About a year ago, my family and I went to a Family Camp with our church. It was deep in the Texas wilderness, a couple hours west of San Antonio. On the way home, we took the back way. I wanted to explore a little. And there was a town I wanted to drive through. I’d read a book written about it once. It was Utopia, Texas.
The book was called “Welcome to Utopia.” It was written by a freelance journalist who got curious and spent time in the tiny town, trying to figure out how little towns like that worked. I remember reading it and it reminding me of Salem. A movie came out about Utopia and I watched it too. It starred Robert Duvall and was about golf.
Still, I was curious about Utopia.
We drove through the town, which isn’t much, and I tried to connect places I’d read about with what I was seeing. Then we left town and headed for home.
Little did I know I was within a stone’s throw of the home of a Salem native.

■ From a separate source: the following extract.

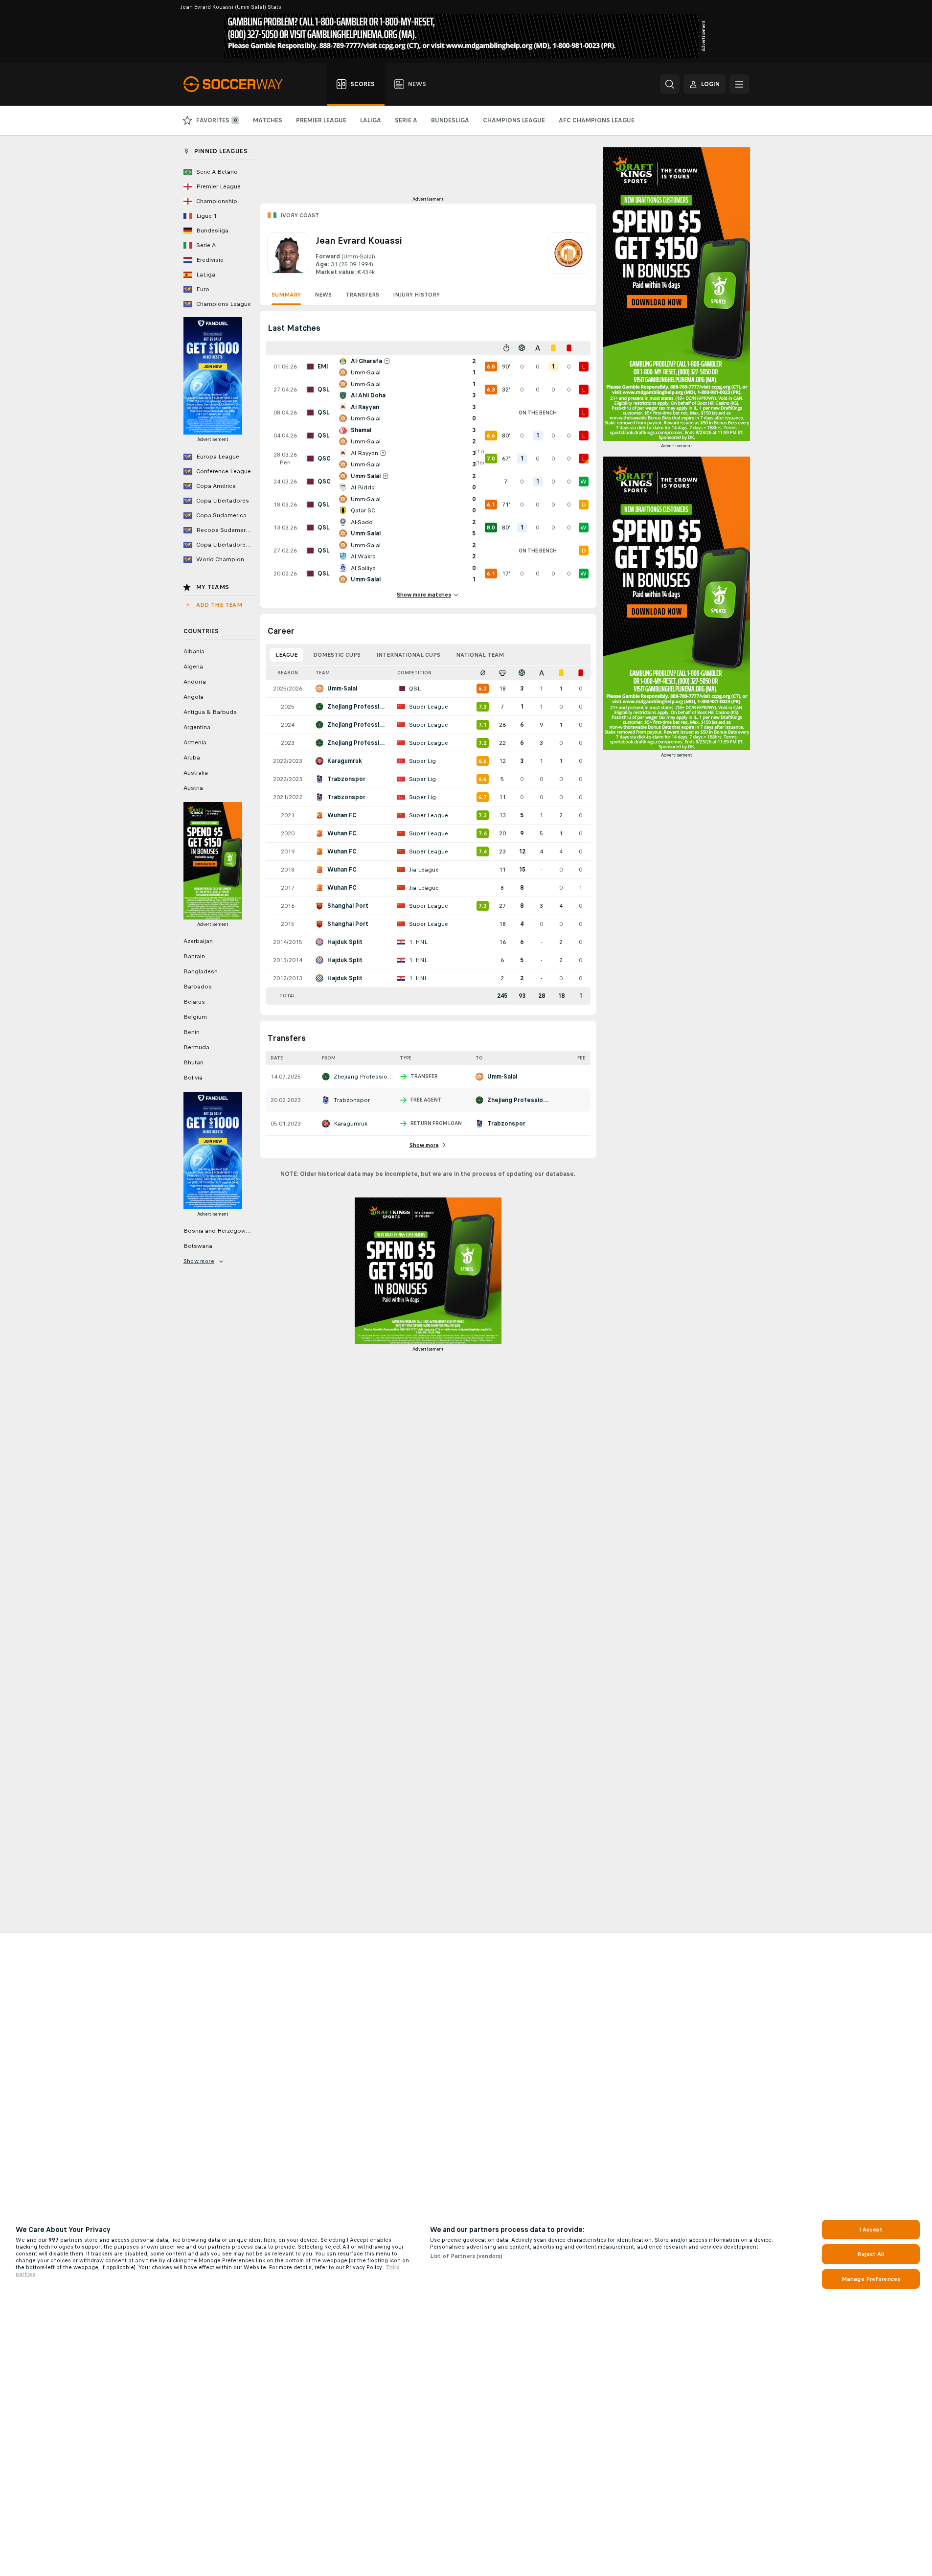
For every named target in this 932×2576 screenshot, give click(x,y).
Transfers (362, 294)
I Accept (871, 2229)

Paulette Jiles was born in Salem on April 4, 1943. She went to University of Missouri-Kansas City and majored in Romance Languages (how cool of a major is that?). She moved to Canada, helping to set up radio stations for indigenous people in the far northern territories. In the process, she learned the Ojibwa language. That’s the language spoken by people of the Anishinaabeg tribes. I’ll bet you’ve never heard of that. I sure haven’t.
I hadn’t heard of Paulette Jiles, either.
As it turns out, the Salem native is a prolific author. She writes memoirs and poems and novels. Her written works include titles such as “Waterloo Express,” “The Jesse James Poems,” “Enemy Women,” and “Cousins.” Her 2016 novel “News of the World” was a finalist for the National Book Award. Most of her books have four or five stars on Amazon.
She’s no slouch, in other words.
This prolific author got her start in southern and central Missouri.
Maybe that’s why after marrying a Texan — and divorcing a Texan — she settled herself in the Texas Hill Country. She lives on what her bio describes as a “small ranch near a very small town with a horse and a donkey.” She also added, “If you want a free donkey, please let me know.” That’s small-town humor, and a small-perspective. Frankly, it’s exactly what you’d expect someone born in Salem to say.
But her current home isn’t all that different from her first home. Utopia is very similar to Salem. I know, because I drove through it once. Right past a ranch owned by a woman who — before she wrote novels that won awards — was from Salem, just like me.